I’ve created a database of college football games and plays from 2005 to 2013. I got this data from Kaggle. You will use this database to complete this assignment and submit this homework to Canvas by the due date as a file named netid_cse30246_hw3.sql. We will test run your queries on a modified version of the database.
Log in to db8.cse.nd.edu, log in to mysql and use the cse30246 database. The class-lecture tables are in this database as are the college football tables, prefixed by cfb_
These are the tables:
mysql> use cse30246; Database changed mysql> show tables; +--------------------+ | Tables_in_cse30246 | +--------------------+ | cfb_conference | | cfb_drive | | cfb_game | | cfb_game_stats | | cfb_kickoff | | cfb_kickoff_return | | cfb_pass | | cfb_play | | cfb_player | | cfb_punt | | cfb_punt_return | | cfb_reception | | cfb_rush | | cfb_stadium | | cfb_team | +--------------------+
We’re going to use these tables to answer interesting questions and hone our SQL skills.
For example, if I want to know the size of Notre Dame Stadium I can ask the following query:
mysql> select capacity from cfb_stadium where name = 'Notre Dame Stadium'; +----------+ | capacity | +----------+ | 80795 | +----------+
For each question, write a single query to return the answer to the following questions.
1. 5pts How many total spectators have seen a game in this dataset?
+------------------+ | total_attendance | +------------------+ | 332382121 | +------------------+
2. 15pts On which down do most penalties occur?
+---------+
| down |
+---------+
| no hint |
+---------+
3. 15pts The Red zone is when the ball is within the 20 yards of the goal line. A red zone attempt is when the team moves inside the red zone, and a successful red zone attempt is when a touchdown is scored. Which 5 schools with over 10 red zone attempts have the best red zone success rate (%) and what was their success rate?
+---------------+--------+
| name | rate |
+---------------+--------+
| Towson | 0.7647 |
| South Dakota | 0.7500 |
| New Hampshire | 0.7407 |
| Indiana State | 0.7143 |
| Liberty | 0.7143 |
+---------------+--------+
4. 20pts Which conference has the shortest average game duration?
+-----------------+----------+
| conference_name | duration |
+-----------------+----------+
| no hint | no hint |
+-----------------+----------+
5. 15pts Which player has gained the most yards on 3rd down in October?
+------------+-----------+-------------+
| first_name | last_name | total_yards |
+------------+-----------+-------------+
| Colt | McCoy | 1328 |
+------------+-----------+-------------+
6. 15pts Find the top 3 states from which Notre Dame receives the most players?

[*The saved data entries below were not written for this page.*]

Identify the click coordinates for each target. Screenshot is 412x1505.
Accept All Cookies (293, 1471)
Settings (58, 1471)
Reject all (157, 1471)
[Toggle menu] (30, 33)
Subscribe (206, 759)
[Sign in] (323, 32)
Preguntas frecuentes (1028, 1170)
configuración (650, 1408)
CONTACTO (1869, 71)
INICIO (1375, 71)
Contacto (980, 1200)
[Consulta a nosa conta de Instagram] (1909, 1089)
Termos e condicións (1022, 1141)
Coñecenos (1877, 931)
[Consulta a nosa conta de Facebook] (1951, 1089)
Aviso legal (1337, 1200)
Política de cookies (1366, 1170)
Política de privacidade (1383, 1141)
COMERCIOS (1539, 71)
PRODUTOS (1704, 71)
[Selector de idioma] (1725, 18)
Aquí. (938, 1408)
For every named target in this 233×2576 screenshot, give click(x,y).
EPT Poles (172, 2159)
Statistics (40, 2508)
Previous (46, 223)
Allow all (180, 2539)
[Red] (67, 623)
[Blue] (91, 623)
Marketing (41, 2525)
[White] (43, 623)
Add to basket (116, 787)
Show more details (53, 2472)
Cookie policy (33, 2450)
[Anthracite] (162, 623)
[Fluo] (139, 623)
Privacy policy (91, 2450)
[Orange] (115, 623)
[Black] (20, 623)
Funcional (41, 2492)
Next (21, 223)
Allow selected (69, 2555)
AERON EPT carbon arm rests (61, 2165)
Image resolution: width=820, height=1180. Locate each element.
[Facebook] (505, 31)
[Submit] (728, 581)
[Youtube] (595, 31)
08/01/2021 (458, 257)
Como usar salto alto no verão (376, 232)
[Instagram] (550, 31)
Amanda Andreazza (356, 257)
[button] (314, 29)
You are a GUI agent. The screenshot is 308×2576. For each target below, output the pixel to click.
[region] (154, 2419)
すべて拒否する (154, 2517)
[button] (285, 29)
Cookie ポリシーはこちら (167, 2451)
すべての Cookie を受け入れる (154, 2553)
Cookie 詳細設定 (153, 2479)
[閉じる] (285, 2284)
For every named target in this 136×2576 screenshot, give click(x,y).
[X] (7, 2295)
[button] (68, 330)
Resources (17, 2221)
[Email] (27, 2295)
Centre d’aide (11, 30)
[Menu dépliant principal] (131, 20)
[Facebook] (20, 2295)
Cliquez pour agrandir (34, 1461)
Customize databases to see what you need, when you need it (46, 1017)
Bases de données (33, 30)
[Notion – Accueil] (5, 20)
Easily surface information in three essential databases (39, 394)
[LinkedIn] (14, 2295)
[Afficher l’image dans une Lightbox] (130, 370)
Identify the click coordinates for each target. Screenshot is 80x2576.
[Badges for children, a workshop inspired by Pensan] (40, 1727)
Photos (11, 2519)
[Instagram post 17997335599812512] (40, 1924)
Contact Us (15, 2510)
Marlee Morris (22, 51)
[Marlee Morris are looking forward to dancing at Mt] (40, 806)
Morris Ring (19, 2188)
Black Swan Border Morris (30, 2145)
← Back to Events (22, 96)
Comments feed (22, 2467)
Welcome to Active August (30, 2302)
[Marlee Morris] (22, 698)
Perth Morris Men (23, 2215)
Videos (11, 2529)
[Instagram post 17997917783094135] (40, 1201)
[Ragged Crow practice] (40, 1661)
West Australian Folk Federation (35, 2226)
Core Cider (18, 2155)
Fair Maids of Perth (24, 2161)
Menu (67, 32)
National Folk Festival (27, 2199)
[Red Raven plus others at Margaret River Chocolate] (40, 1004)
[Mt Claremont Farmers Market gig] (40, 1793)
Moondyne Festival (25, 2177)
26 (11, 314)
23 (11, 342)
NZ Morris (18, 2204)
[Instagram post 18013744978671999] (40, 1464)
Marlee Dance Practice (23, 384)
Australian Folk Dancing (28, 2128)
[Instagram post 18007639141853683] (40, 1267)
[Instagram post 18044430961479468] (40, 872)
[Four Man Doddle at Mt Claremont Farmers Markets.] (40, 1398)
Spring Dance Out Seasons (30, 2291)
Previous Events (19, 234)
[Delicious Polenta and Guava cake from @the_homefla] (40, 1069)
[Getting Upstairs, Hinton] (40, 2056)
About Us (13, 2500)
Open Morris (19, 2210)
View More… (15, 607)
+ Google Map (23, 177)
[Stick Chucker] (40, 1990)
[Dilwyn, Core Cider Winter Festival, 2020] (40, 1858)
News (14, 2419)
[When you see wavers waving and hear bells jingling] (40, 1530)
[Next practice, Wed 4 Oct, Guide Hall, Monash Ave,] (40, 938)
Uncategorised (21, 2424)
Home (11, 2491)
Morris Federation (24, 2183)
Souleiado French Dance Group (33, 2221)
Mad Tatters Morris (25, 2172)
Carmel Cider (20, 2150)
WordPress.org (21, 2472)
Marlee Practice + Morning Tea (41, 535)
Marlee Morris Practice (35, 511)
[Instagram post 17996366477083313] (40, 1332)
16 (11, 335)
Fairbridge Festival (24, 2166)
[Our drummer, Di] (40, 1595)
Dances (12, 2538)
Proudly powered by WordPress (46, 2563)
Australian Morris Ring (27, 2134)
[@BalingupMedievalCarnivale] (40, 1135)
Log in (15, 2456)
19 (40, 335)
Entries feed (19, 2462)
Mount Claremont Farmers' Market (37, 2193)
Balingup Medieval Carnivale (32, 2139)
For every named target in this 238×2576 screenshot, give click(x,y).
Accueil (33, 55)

How many does that state send, and what percentage of ND players come from that state?
+-----------+-----+------------+ | homestate | cnt | proportion | +-----------+-----+------------+ | CA | 31 | 0.1047 | | IL | 30 | 0.1014 | | FL | 28 | 0.0946 | +-----------+-----+------------+
7. 15pts How many players have played for three or more different teams?
+----------------+
| num_players |
+----------------+
| <no hint> |
+----------------+
8. 20pts Which stadium has sees the longest punt returns on average, and how long is that average?
+---------------+---------+
| name | yds |
+---------------+---------+
| Wrigley Field | 19.3333 |
+---------------+---------+
9. 20pts Which stadium has witnessed the home team lose the most times?
+-------------------------------------------+-------------+ | name | home_losses | +-------------------------------------------+-------------+
Hint: #2 is Aggie Stadium, Texas A&M New Mexico with 39 losses, which is #1?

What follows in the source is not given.